Manchmal trennt man sich die Wurzeln ab, um Halt zu finden in neuer Erde. Manchmal muss dieser Schnitt hart und unerbittlich geschehen, um eine erhoffte Befreiung zu ermöglichen. Das glaubt man wenigstens. Irgendwann kommt bei sehr vielen der Moment, an dem man erkennt, dass es Wurzeln gibt, die nicht zu kappen sind. Und noch etwas später erkennt man womöglich auch, dass es gut so ist. Sehr gut sogar. Zwischen meiner Wiener jüdischen Identität und der St. Petersburger Identität ohne jedes Wissen, jüdisch zu sein, liegen nun fast 50 Jahre. 50! Das muss man sich einmal auf dem Herzen zergehen lassen! Ich kann mich an jenen Augenblick erinnern, in dem ich erfuhr, dass ich jüdisch bin: Meine Mutter saß an ihrer Staffelei und versuchte zu malen, während ich sie mit meiner Neugier erfreute, soll heißen: störte. „Weißt du, was Juden sind?“, fragte ich, bereits mit gewisser Vorahnung, dieses Thema würde ihre Aufmerksamkeit fesseln. „Nun?“, fragte sie mich, mir schien halb besorgt, halb belustigt. „Die singen und tanzen sehr schön und haben alle eine schöne Lidfalte.“ Offenbar hatte ich im Fernsehen einen Bericht über die Brüdervölker der UdSSR gesehen und war einem großen, ja einem sehr großen Irrtum aufgesessen. Meine Mutter seufzte. „Nein, mein Schatz“, sagte sie dann. „Juden, das sind wir.“ Breaking news.
Ich war wirklich erschüttert. Aber mein Moment der Wahrheit ist noch wesentlich eleganter als jener, den mein Kollege Aliosha Biz erlitt wie eine Karambolage. Auf der Straße hatte er einem Pulk befreundeter Jünglinge gelauscht, die lautstark über die bösen Juden schimpften. Die ausgesprochene Wut beeindruckte ihn, er wollte auch so flammend laut sein wie sie. Er ging also nach Hause und legte vor seinem Vater los, wie blöd und böse und verderbt diese Juden denn waren. Bis es diesem reichte: „Du Idiot. Du bist ein Jude. Ich bin ein Jude. Mama ist eine Jüdin. Hast du es jetzt verstanden?“
Das Jüdischsein ist ein Trauma einiger Generationen aus der ehemaligen UdSSR. Nach Jahren der Verfolgung und Diskriminierung, nach Jahren ohne eigene Religion und Geschichte war das ein düsteres Geheimnis geworden, was im Westen eine ganz normale Art zu leben sein konnte.

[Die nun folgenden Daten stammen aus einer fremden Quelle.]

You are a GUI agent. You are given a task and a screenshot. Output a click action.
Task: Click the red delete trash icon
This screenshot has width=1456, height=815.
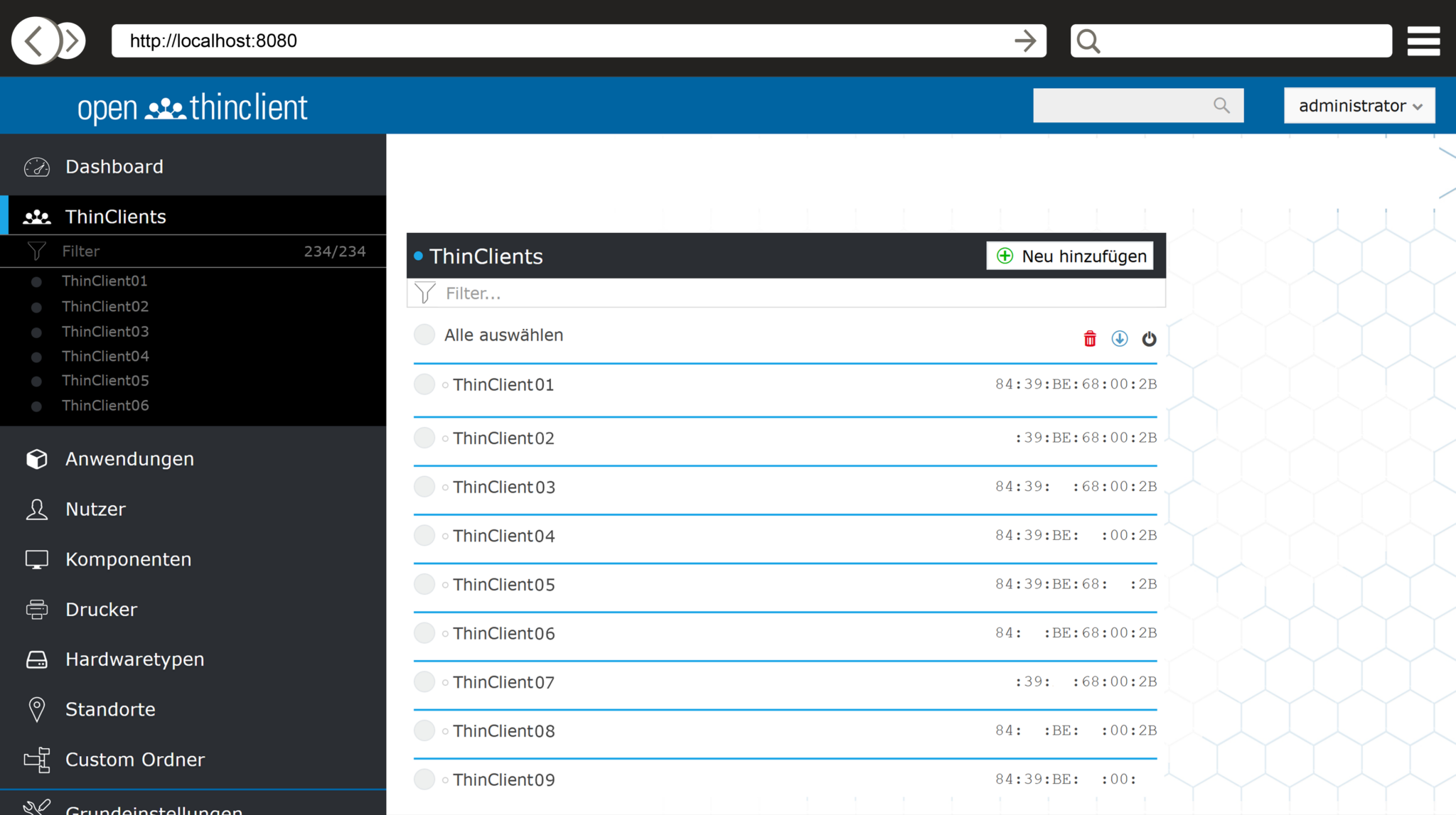click(x=1090, y=339)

Die Geheimniskrämerei hat meine Mutter nahtlos an mich weitervererbt, ebenso wie Alioshas Vater an seinen Sohn. Nie wurde davon gesprochen, was es überhaupt hieß, Jude zu sein. Sogar der Zustand des Jüdischseins wurde chiffriert. Denn auch meine Mutter versuchte in ihrer Kindheit, das Geheimnis ihrer Herkunft zu lüpfen, weil es ihr niemand verraten wollte: Das Wort „Jude“, „Jüdin“ und „jüdisch“ durfte nie fallen. Stattdessen bediente man sich in der Familie und im Freundeskreis des Begriffes „Zugehörige“. Sie hörte sehr genau zu, bei welchen Freunden und Verwandten dieser Begriff fiel, zog ihre Schlüsse daraus und überraschte meine Großmutter mit der kämpferischen Ansage, sie wüsste nun endlich, was ein Zugehöriger sei, sie sei schließlich kein kleines Kind mehr und auch gewiss nicht blöd! „Und?“, fragte meine Großmutter, wohl in dem gleichen Ton, der in sehr weiter Zukunft aus Mutters Mund an mich weitergegeben werden würde. „Tu nicht so, als wäre ich zu jung, das zu verstehen!“, begehrte meine Mutter auf. „Ein Zugehöriger ist einfach ein wohlerzogener, angenehmer Mensch!“ Und nun am Ende dieser kleinen Rückblende angelangt, werde ich wohl bald einen Museumsbesuch planen. Im Zugehörigen-Museum Wien.